In the end, the issue is one of basic economics. BMC is being underpaid for caring for the largest percentage of its patients. At the same time, the hospital takes it on the chin from private insurers because it lacks the leverage of a medical behemoth like Partners HealthCare, which can wring higher payments out of insurance companies. Does anyone really think Brigham and Women’s and Mass General would absorb BMC’s patients if it goes under?
Last spring, mediation between BMC and the Patrick administration collapsed after six months. In the past few weeks, Patrick and Bigby have talked with Kate Walsh, the hospital’s new CEO, in an effort to resolve the dispute outside of court.
BMC is not just a safety-net hospital. It is one of the city’s largest employers, with 6,000 full- and part-time employees. The statute that created it mandated that BMC fulfill a role as a “major academic medical center, including support for biomedical, public health, medical education, and basic science research.” It has done that, attracting federal and philanthropic grants to support construction of a cancer center and an outpatient facility, fund clinical trials, and facilitate the training of Boston University medical school students. These are not luxuries. Cancer is the leading cause of death for Boston residents, and BMC is among the few places that introduce students to the genuinely diverse city in which they live and work.

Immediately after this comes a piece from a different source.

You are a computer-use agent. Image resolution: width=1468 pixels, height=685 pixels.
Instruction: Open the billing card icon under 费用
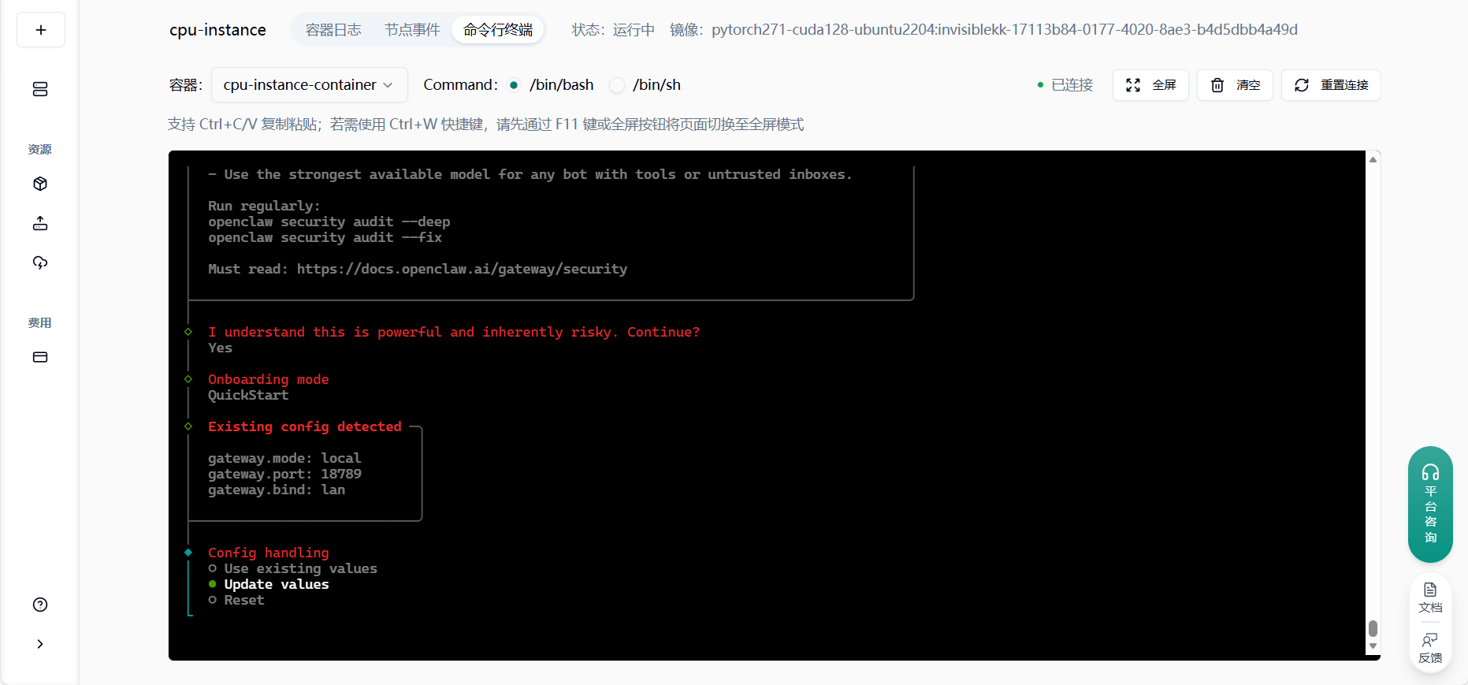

This particular Tuesday is slipping away at Boston Medical Center. The hospital’s motto of “exceptional care without exception” is being played out across its busy campus. The newborn being weaned from addictive drugs could remain in the nursery for weeks. The bed-wetter has been discharged and is being settled into a new apartment, her incontinence gone, along with her fear. The gunshot victim has died.
Each of them was a Medicaid patient. And each of them got more from Boston Medical Center than the Commonwealth of Massachusetts says they are worth.